Rather than slap a weather symbol across half the country, Dark Sky was founded on the notion of hyperlocal forecasts. So instead of telling you it’d be fairly sunny in your location all day, it reasoned you’d prefer to know if the sky was planning an imminent attempt to drown you.
What you therefore got were arresting animations: neon clouds roaming a black screen peppered with locations. “Dark Sky isn’t a general-purpose weather app,” explained the original Kickstarter. “It doesn’t give you the temperature, humidity, dew point, or windspeed. It doesn’t provide a daily forecast, or tell you what it’ll be like this weekend.”
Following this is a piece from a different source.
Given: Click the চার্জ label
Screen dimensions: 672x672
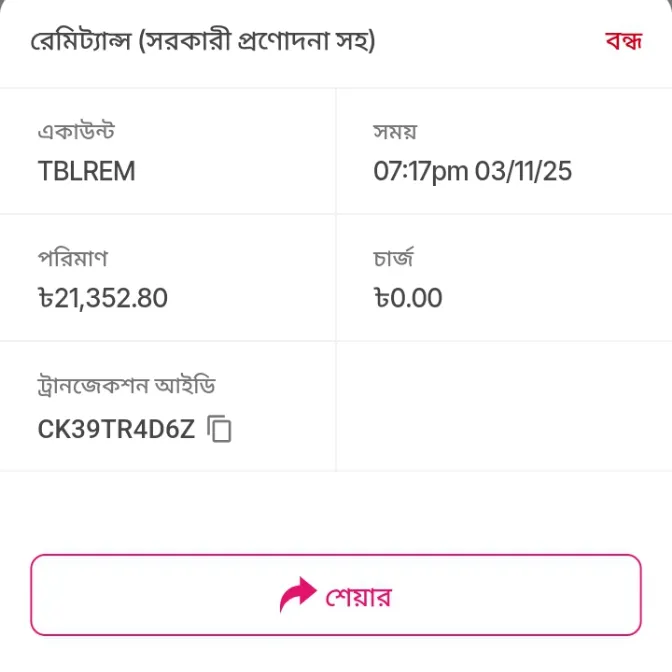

But over time, the argument that there are “already apps for that” didn’t fly. And the latest Dark Sky is the most conventional yet. This might seem like a lightning strike to the app’s roots, but the result is impressive.
The big change for users of the previous version of Dark Sky will be the app’s newfound coherence. Navigation was always a bit quirky on the mobile version of Dark Sky, with you swiping between the map (which you couldn’t swipe back from), the day’s conditions, and the weekly outlook. All that’s gone, with the app now preferring a unified single-page scrolling view.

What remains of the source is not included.